WHAT TO DO:
Copy out the biography of Fireball Roberts word for word, from its first line through its last.

PASSAGE SHOWN:
====================
Edward Glenn "Fireball" Roberts Jr. (January 20, 1929July 2, 1964) was an American stock car racer.

Background
Roberts was born in Tavares, Florida, and raised in Apopka, Florida, where he was interested in both auto racing and baseball.  He was a pitcher for the Zellwood Mud Hens, an American Legion baseball team, where he earned the nickname, "Fireball" because of his fastball.  He enlisted with the United States Army Air Corps in 1945, but was discharged after basic training because of his asthma.

Racing career

He attended the University of Florida and raced on dirt tracks on weekends.  In 1947, at the age of eighteen, he raced on the Daytona Beach Road Course at Daytona, for the first time.  He won a 150-mile race at Daytona Beach the following year. Roberts also competed in local stock and modified races at Florida tracks such as Seminole Speedway.
====================
PROVIDED DATA:
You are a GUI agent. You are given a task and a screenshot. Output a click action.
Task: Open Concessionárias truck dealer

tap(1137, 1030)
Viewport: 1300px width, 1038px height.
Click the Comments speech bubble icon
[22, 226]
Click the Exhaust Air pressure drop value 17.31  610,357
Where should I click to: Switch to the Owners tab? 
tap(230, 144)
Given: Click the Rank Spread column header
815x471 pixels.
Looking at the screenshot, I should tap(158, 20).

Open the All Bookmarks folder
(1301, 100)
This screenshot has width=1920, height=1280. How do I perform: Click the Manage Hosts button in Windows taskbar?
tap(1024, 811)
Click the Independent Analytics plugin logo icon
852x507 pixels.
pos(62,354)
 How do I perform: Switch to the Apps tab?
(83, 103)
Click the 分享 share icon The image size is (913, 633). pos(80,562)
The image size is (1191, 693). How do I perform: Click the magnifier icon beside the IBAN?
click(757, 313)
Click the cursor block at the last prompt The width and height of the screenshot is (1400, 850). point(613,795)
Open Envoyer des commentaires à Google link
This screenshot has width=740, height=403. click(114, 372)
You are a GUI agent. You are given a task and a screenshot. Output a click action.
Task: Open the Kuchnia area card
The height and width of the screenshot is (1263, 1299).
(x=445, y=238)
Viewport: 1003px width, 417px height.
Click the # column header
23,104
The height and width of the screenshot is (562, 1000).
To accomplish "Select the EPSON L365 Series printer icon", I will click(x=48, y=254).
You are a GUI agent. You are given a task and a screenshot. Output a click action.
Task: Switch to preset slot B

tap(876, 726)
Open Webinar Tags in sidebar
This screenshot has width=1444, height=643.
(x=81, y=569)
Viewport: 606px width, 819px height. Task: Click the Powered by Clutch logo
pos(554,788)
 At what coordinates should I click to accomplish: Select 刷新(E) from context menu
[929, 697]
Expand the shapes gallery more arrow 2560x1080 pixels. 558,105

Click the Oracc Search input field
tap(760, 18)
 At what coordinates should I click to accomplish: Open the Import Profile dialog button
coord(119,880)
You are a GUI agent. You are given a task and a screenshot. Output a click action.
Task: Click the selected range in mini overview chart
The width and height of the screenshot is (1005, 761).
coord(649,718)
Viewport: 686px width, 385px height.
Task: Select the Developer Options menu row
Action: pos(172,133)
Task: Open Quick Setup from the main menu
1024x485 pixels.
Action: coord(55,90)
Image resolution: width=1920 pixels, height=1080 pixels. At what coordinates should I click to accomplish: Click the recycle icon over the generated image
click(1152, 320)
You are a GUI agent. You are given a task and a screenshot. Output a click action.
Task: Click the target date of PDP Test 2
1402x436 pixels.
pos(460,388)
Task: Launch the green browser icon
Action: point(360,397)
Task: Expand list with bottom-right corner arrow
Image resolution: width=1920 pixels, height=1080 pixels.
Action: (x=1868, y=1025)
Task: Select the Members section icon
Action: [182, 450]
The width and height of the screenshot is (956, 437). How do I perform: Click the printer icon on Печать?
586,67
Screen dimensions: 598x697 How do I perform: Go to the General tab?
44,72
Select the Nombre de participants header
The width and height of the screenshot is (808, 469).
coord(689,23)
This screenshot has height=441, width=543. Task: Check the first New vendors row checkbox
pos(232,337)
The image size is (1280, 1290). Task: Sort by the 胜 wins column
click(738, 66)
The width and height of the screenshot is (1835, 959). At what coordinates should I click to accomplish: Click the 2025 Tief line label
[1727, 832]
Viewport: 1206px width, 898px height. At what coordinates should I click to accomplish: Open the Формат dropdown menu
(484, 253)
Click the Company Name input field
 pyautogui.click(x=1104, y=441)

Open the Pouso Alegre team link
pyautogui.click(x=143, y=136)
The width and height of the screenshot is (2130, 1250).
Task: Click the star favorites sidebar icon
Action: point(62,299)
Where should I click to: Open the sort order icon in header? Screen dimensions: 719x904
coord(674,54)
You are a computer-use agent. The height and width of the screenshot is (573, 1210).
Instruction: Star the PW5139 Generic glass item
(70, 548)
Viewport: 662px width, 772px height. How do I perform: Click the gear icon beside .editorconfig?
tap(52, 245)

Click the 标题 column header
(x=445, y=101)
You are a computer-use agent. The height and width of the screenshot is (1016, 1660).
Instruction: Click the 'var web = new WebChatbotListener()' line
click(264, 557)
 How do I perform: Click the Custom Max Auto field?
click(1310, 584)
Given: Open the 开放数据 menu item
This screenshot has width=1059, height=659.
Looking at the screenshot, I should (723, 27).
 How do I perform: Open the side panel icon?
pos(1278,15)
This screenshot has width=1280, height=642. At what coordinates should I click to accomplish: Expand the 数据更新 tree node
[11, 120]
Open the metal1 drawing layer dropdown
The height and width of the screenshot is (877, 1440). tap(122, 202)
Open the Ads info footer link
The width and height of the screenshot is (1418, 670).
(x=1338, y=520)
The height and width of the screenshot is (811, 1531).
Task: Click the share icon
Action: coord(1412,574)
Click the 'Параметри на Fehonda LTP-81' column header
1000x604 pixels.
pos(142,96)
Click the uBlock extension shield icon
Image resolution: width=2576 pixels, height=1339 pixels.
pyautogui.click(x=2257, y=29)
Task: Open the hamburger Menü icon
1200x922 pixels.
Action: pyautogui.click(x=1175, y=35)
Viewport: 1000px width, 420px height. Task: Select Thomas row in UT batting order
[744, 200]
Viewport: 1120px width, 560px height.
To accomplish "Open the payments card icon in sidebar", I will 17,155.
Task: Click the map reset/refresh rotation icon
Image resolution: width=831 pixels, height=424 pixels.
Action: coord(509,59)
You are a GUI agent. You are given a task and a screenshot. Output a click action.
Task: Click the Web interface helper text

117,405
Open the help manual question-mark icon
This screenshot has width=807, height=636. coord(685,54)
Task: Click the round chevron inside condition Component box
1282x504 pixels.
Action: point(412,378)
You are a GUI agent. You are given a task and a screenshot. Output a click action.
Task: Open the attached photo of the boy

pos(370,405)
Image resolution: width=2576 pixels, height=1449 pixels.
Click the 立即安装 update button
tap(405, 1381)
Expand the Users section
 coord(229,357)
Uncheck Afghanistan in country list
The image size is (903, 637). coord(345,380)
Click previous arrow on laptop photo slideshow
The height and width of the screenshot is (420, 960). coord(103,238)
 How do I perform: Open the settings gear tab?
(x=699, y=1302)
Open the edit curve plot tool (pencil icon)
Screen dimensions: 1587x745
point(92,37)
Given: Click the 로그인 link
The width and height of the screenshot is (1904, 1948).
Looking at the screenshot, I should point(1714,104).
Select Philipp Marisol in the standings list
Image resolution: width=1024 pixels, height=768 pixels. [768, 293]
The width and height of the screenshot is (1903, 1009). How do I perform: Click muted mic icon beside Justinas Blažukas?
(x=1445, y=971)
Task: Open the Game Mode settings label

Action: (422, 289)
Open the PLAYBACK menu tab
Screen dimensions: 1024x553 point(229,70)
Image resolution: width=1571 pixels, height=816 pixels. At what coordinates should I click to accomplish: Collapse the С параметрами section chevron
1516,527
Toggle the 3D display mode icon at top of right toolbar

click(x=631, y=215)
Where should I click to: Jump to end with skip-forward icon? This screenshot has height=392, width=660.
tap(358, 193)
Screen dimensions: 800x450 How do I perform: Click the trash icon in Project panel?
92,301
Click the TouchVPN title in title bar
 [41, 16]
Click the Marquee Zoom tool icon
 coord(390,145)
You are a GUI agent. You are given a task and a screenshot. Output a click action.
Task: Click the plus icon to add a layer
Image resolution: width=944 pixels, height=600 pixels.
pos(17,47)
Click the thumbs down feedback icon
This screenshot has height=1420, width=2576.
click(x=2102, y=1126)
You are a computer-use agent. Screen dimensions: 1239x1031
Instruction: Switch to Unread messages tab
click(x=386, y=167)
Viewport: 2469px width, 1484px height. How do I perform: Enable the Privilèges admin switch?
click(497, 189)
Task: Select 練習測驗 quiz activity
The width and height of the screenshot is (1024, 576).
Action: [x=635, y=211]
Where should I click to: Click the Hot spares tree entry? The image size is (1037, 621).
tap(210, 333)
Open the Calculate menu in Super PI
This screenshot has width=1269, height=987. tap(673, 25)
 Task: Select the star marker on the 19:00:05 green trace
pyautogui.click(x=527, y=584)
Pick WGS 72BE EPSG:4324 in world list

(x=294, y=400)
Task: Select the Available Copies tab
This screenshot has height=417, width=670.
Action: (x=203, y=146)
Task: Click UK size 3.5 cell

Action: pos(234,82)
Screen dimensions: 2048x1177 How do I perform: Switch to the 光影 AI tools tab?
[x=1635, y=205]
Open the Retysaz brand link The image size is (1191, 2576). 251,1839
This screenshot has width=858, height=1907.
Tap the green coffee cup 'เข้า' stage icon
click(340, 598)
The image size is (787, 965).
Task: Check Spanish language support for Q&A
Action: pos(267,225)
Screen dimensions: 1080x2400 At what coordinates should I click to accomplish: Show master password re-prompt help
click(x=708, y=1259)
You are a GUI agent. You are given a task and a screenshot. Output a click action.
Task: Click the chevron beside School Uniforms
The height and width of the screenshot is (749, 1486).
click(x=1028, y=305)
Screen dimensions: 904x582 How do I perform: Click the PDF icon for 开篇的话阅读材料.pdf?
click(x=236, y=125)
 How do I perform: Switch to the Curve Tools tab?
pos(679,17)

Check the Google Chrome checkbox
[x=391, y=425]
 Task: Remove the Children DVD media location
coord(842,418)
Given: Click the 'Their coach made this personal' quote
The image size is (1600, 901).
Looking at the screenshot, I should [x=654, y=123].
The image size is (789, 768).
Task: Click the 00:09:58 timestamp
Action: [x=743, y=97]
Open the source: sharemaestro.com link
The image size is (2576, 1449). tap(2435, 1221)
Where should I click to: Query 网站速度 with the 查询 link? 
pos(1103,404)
====================
OUTPUT FOR THIS TASK:
Edward Glenn "Fireball" Roberts Jr. (January 20, 1929July 2, 1964) was an American stock car racer.

Background
Roberts was born in Tavares, Florida, and raised in Apopka, Florida, where he was interested in both auto racing and baseball.  He was a pitcher for the Zellwood Mud Hens, an American Legion baseball team, where he earned the nickname, "Fireball" because of his fastball.  He enlisted with the United States Army Air Corps in 1945, but was discharged after basic training because of his asthma.

Racing career

He attended the University of Florida and raced on dirt tracks on weekends.  In 1947, at the age of eighteen, he raced on the Daytona Beach Road Course at Daytona, for the first time.  He won a 150-mile race at Daytona Beach the following year. Roberts also competed in local stock and modified races at Florida tracks such as Seminole Speedway.